Clear your schedule and go see Luca Guadagnino’s Suspiria (2018). Get plenty of sleep the night before. It’s not the phone-it-in sort of movie.
It takes the premise (but little else) from the 1977 original by Dario Argento. A celebrated dance academy in Germany secretly houses a coven of witches in the worship one of Our Ladies of Sorrow from Thomas De Quincey’s Suspiria de Profundis, Mater Suspiriorum, Our Lady of Sighs. But the action takes place in Berlin, not in Freiburg, as it did in the Argento movie. And not just Berlin, but Bowie’s Berlin, back when it came in West and East. The Berlin Wall is across the street from the academy, in case the setting isn’t bleak enough.
Tilda Swinton, the only triplicate goddess I shall honor henceforth, pushes her legend to the outer reaches by taking on three separate roles: Madame Blanc—one—the imperious former prima ballerina of the company, who has just mounted an unsuccessful attempt to take over leadership of the coven from the deformed, disease-ridden Madame Markos—two—in a political spat that’s quietly turning into a schism and drawing the unwelcome attention of outsider psychologist Dr. Josef Klemperer—three. This is next-level high science in The White Goddess mode. It’s like her performance is itself an act of sorcery, and I don’t mean the movie magic kind. If weird things start happening, you’ll know that it was.
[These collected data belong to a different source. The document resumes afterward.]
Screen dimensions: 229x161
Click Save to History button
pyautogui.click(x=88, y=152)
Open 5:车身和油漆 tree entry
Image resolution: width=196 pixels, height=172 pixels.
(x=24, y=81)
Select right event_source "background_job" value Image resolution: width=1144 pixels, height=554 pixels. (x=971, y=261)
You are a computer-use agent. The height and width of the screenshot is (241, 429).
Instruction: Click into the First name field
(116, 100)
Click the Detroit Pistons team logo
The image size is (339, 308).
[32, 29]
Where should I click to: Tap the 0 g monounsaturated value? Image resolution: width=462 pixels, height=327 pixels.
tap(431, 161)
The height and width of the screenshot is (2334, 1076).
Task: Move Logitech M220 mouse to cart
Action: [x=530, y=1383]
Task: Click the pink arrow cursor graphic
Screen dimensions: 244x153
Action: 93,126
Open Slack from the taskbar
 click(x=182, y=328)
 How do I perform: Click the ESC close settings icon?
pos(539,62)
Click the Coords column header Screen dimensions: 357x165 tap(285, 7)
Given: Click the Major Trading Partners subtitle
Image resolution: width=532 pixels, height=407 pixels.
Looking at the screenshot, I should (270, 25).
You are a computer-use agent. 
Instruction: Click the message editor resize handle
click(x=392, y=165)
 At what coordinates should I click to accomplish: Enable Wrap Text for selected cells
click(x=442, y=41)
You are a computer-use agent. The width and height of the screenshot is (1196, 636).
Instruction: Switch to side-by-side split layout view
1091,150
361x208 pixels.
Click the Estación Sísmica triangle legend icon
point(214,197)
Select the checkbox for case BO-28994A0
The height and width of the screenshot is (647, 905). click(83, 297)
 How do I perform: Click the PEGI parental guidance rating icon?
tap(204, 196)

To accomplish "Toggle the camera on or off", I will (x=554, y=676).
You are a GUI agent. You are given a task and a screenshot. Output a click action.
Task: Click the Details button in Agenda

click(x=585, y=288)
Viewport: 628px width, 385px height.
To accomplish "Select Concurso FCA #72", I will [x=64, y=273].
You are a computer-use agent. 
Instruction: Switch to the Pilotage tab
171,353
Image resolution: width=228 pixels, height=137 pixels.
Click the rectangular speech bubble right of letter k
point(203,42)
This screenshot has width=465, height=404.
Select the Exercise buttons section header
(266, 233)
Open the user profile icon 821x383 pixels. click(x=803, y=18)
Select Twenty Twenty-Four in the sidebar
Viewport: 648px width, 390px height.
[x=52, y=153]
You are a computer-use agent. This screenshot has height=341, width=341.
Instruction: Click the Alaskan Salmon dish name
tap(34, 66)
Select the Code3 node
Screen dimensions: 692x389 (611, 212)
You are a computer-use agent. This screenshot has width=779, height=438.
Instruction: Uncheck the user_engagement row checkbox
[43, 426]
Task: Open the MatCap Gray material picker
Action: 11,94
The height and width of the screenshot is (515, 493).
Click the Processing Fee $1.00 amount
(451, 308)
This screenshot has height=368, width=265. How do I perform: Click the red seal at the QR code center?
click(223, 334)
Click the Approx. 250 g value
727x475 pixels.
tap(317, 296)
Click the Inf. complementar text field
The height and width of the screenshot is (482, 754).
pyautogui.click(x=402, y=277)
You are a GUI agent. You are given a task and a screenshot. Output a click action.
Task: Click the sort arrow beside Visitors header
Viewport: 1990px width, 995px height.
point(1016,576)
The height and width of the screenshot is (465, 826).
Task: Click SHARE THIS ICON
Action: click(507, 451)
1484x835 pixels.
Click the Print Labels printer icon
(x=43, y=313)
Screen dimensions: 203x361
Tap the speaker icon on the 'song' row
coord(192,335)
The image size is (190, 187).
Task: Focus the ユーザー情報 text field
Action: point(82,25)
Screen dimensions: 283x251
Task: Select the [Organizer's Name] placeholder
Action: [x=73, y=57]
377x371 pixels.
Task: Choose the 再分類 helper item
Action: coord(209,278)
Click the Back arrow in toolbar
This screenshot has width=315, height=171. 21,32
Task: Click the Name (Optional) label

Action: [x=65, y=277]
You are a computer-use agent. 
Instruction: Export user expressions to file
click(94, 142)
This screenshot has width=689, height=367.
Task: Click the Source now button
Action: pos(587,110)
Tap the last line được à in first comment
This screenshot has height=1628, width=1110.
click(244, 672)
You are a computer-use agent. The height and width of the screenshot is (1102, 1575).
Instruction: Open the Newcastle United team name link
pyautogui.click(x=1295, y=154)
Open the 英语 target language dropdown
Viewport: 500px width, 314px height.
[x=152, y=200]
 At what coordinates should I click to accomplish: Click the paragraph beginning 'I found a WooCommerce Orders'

The music is by Radiohead’s Thom Yorke, and it’s perfectly serviceable as movie soundtrack. If you haven’t seen the original Suspiria, you likely won’t think twice about it. But if you have seen the original, you already understand just how integral the thundering score from the Italian prog rock band Goblin is. It’s an essential component of the experience. There’s no parallel here, and that’s unforgivable. Thom Yorke puts across murky and drowned as well as anyone working today. If you want bare melodies and brittle vocals, look no further. You’ve found your guy. But he doesn’t overthrow your senses, and he doesn’t once utter, “Witch, witch!” like the boys in Goblin do to help the audience remember what movie they’re watching. Remaking Suspiria is like killing a king. You get one shot, and it’s got to count. And you need to contend with the entire production, not just the easy parts, like the story synopsis. Leave the mandolin in the seventies if you want. I don’t need talking drums or celestas. It’s the decibels that I’m missing here, the outward projection instead of the inward.
That one criticism aside, Suspiria is an exquisite piece of horror. It takes two hours to build to its climax, and when it breaks, the screen runs red.